From the line containing "Where should I" down to the last line of the listing, quote everything word for word, and nothing else, keeping pictures out.

# # # # #

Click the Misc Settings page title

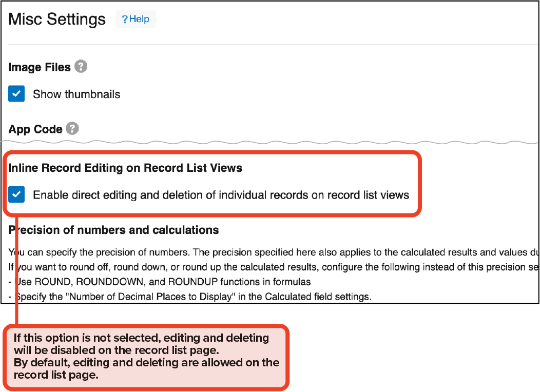57,19
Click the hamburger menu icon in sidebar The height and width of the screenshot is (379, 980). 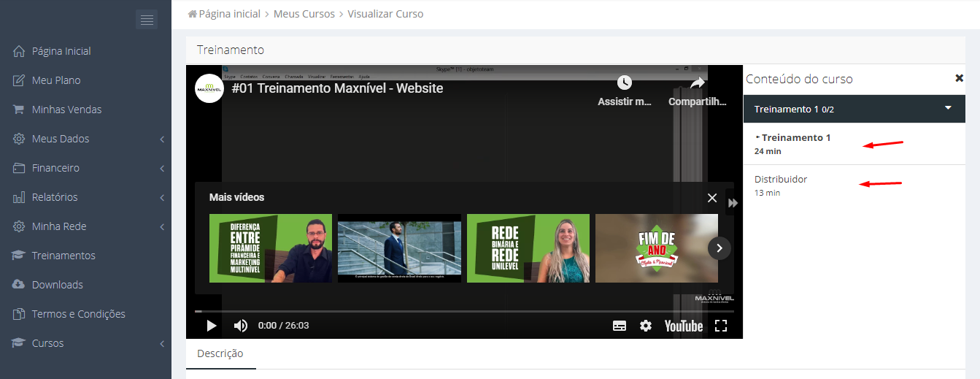click(147, 20)
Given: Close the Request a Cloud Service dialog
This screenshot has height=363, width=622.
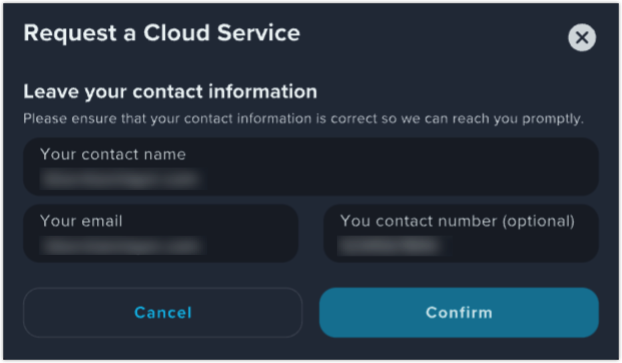Looking at the screenshot, I should coord(582,38).
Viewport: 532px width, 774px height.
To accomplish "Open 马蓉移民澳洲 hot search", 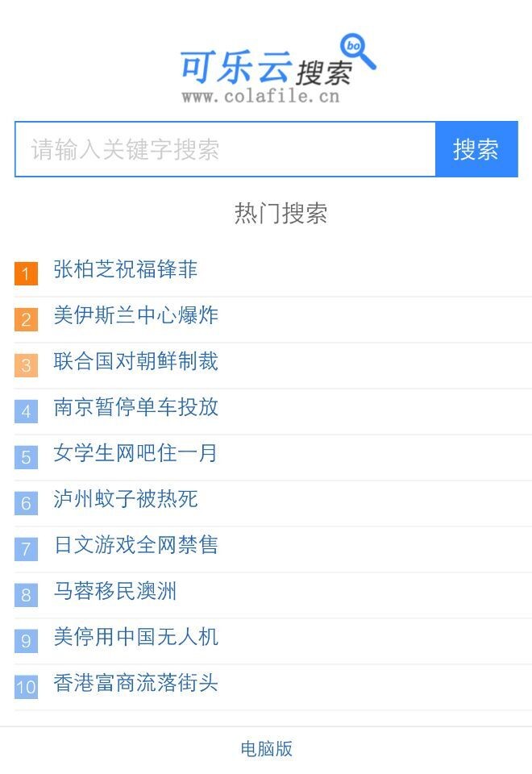I will 115,592.
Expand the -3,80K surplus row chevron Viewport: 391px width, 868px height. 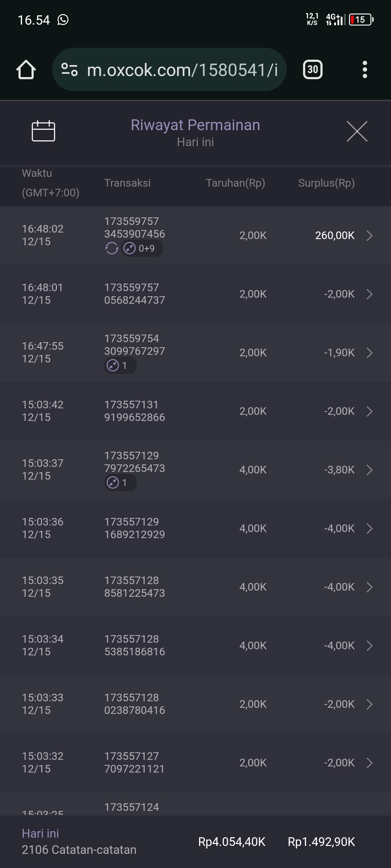369,470
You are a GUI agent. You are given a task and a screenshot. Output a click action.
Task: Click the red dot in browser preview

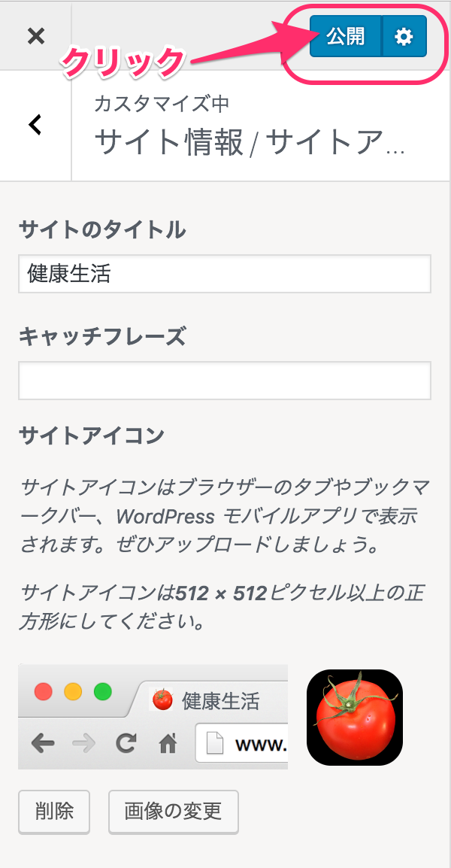pyautogui.click(x=44, y=691)
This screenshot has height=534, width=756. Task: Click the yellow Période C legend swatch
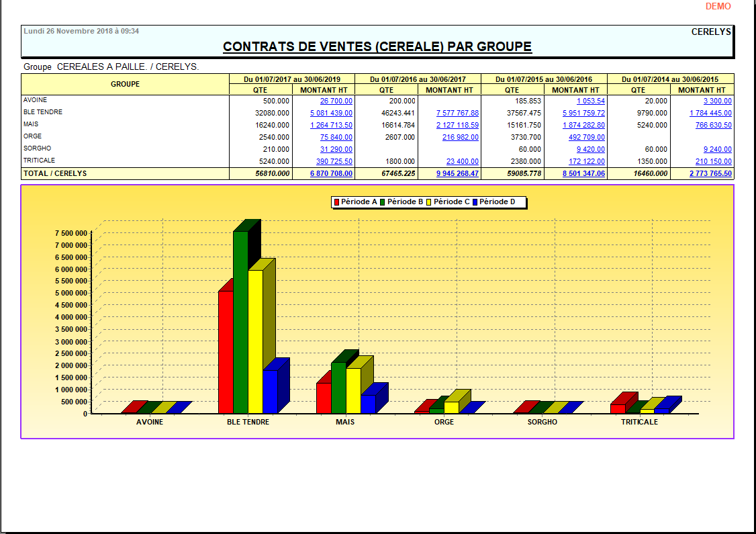point(430,202)
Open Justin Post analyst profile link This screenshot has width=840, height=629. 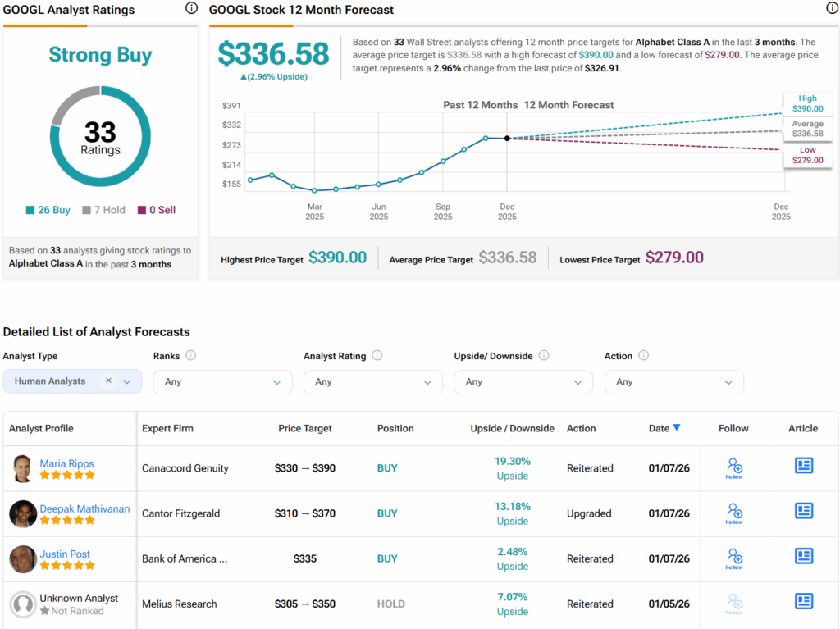65,554

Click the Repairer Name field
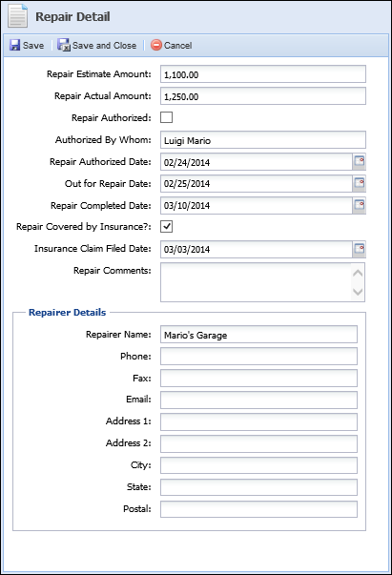click(x=258, y=335)
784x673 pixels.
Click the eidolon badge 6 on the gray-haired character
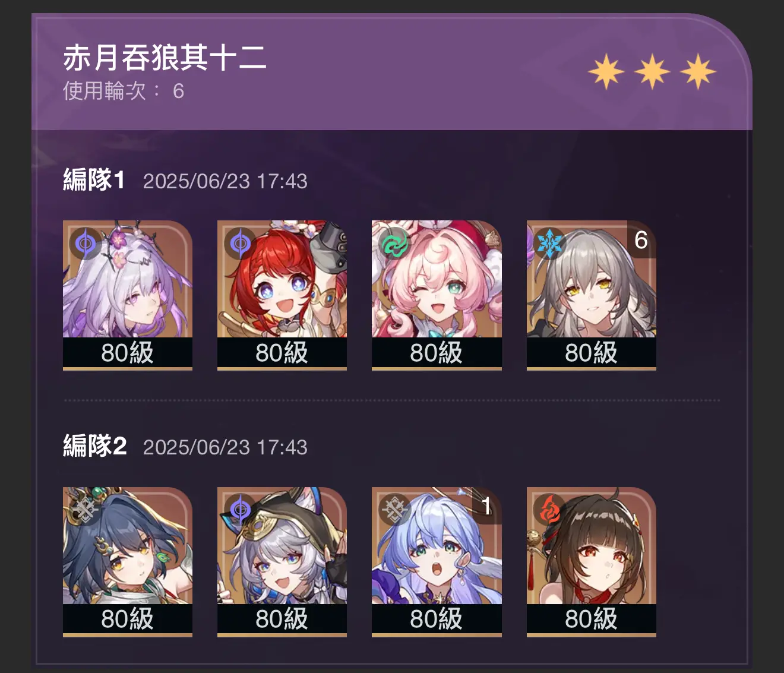tap(641, 239)
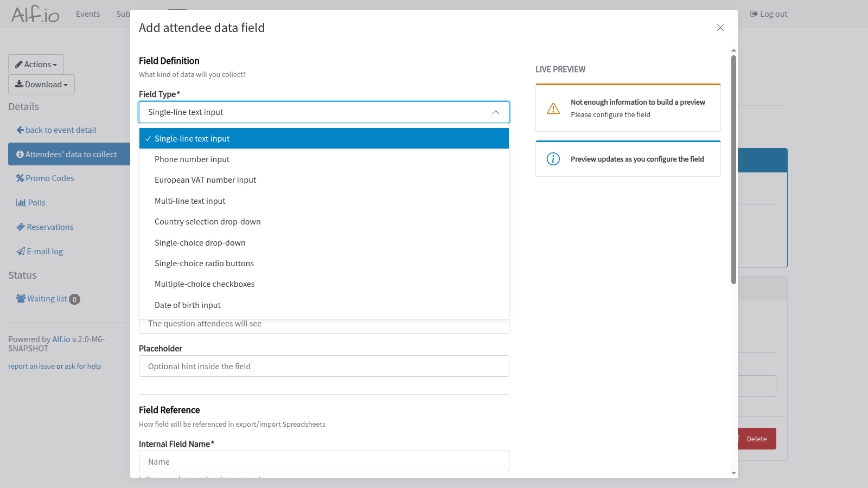The height and width of the screenshot is (488, 868).
Task: Click the warning triangle icon in preview
Action: 553,108
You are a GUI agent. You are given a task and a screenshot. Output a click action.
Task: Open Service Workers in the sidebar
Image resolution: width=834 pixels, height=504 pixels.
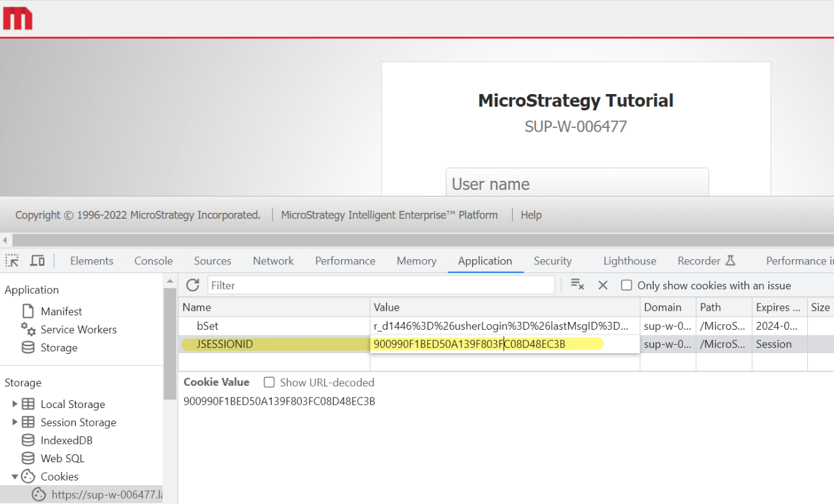tap(78, 330)
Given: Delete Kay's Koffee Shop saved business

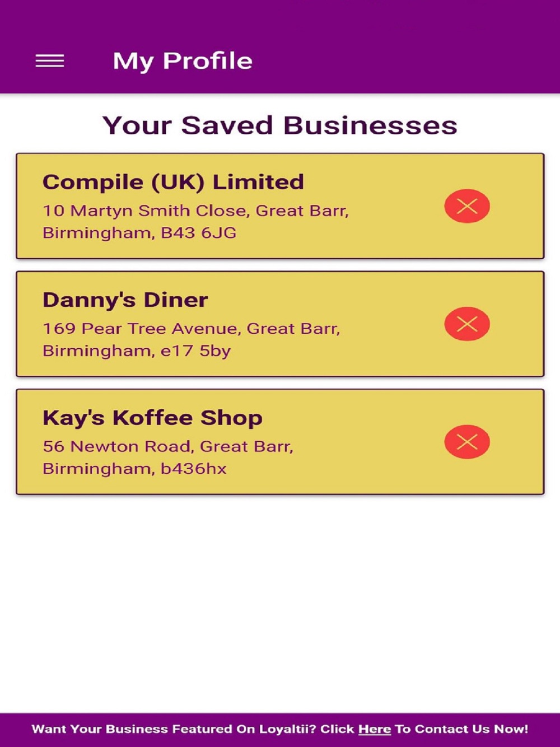Looking at the screenshot, I should click(x=467, y=442).
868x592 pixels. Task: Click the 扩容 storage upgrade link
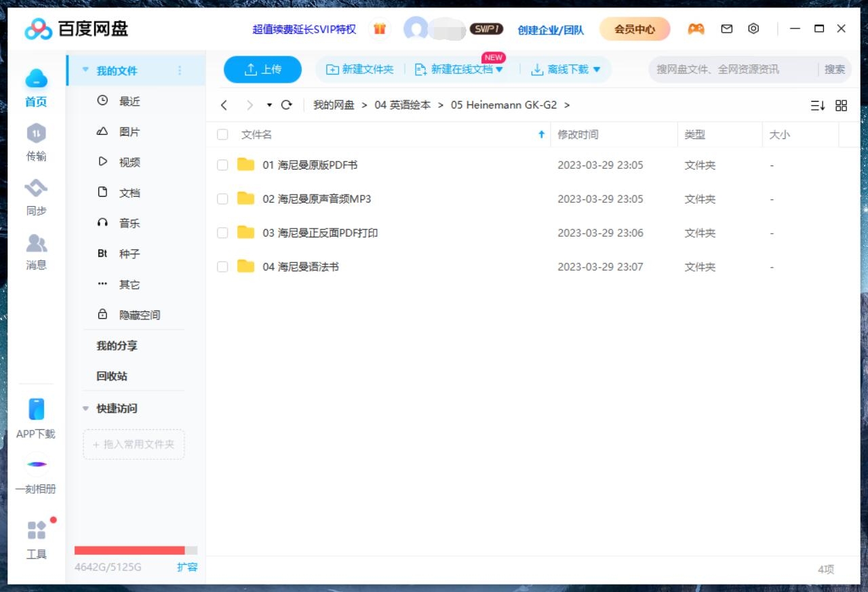[187, 568]
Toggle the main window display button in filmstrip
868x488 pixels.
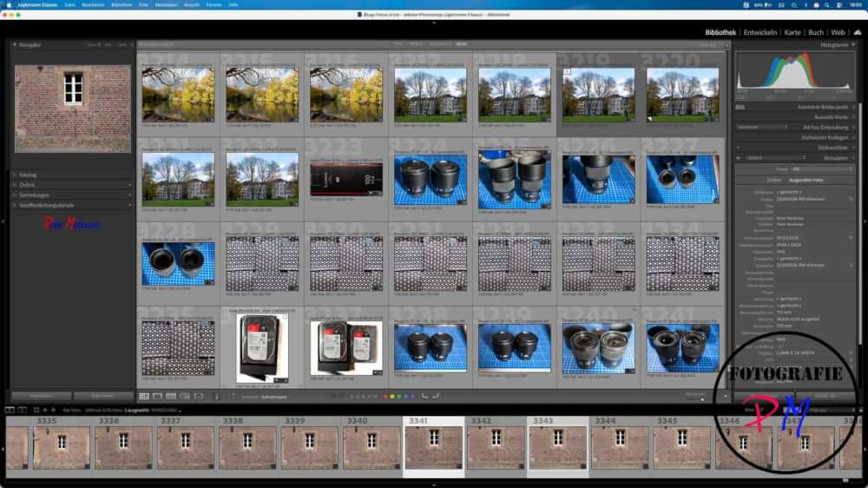coord(9,409)
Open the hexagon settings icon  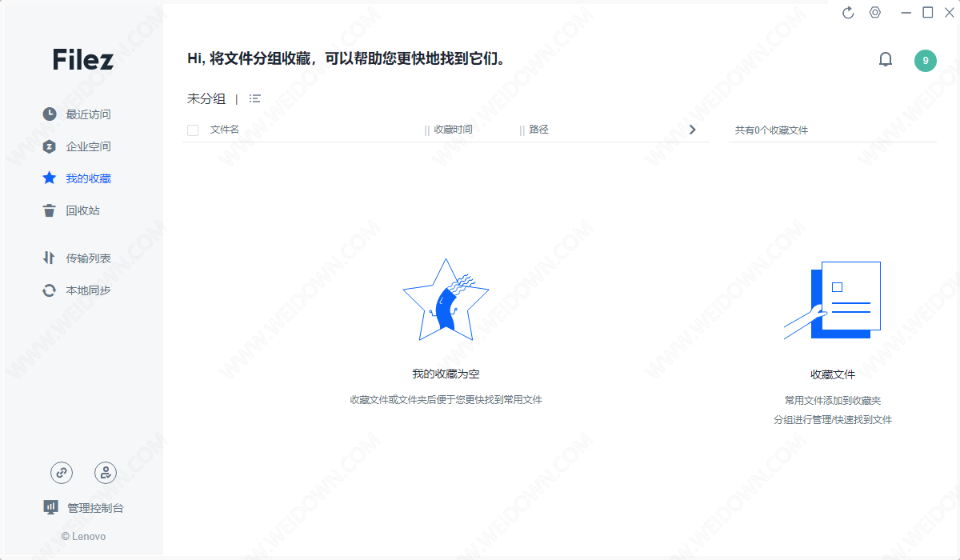875,12
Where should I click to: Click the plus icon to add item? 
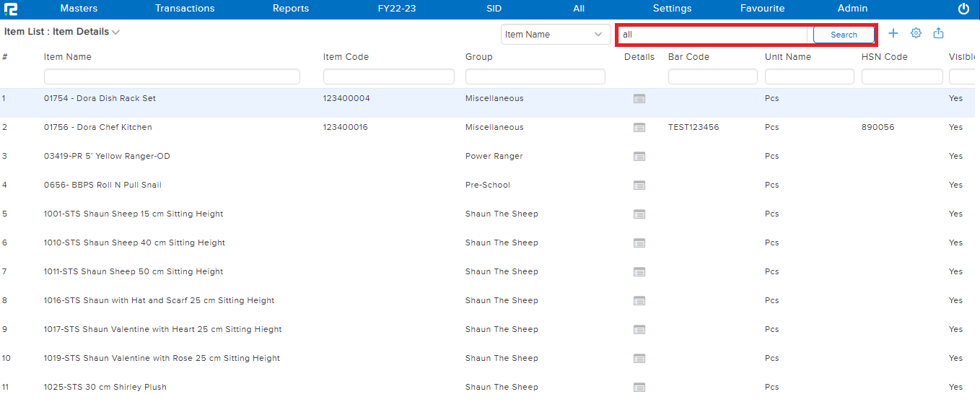[893, 33]
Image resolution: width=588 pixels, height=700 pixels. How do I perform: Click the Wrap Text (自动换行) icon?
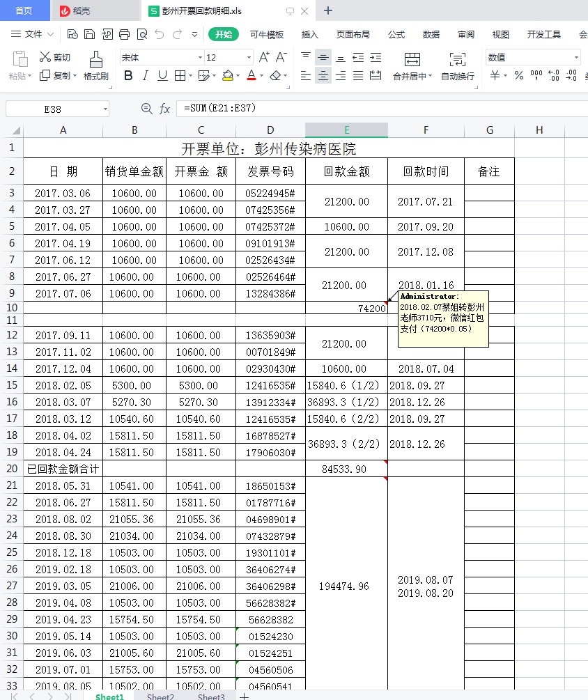[457, 60]
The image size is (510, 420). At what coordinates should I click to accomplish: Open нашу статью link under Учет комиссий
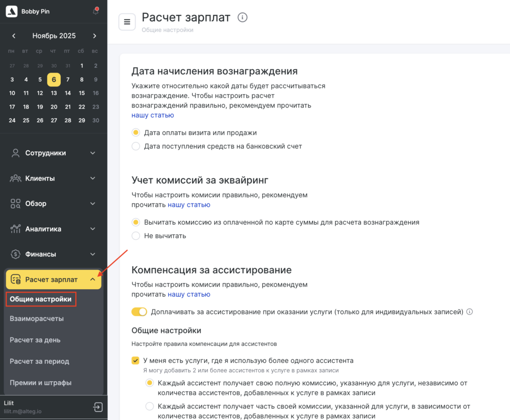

# # # # #

ANSWER:
Where should I click to: Click the plus icon to add item? 
[893, 33]
Image resolution: width=588 pixels, height=700 pixels. How do I perform: Click the Wrap Text (自动换行) icon?
[457, 60]
The image size is (510, 420). At what coordinates should I click to accomplish: Open нашу статью link under Учет комиссий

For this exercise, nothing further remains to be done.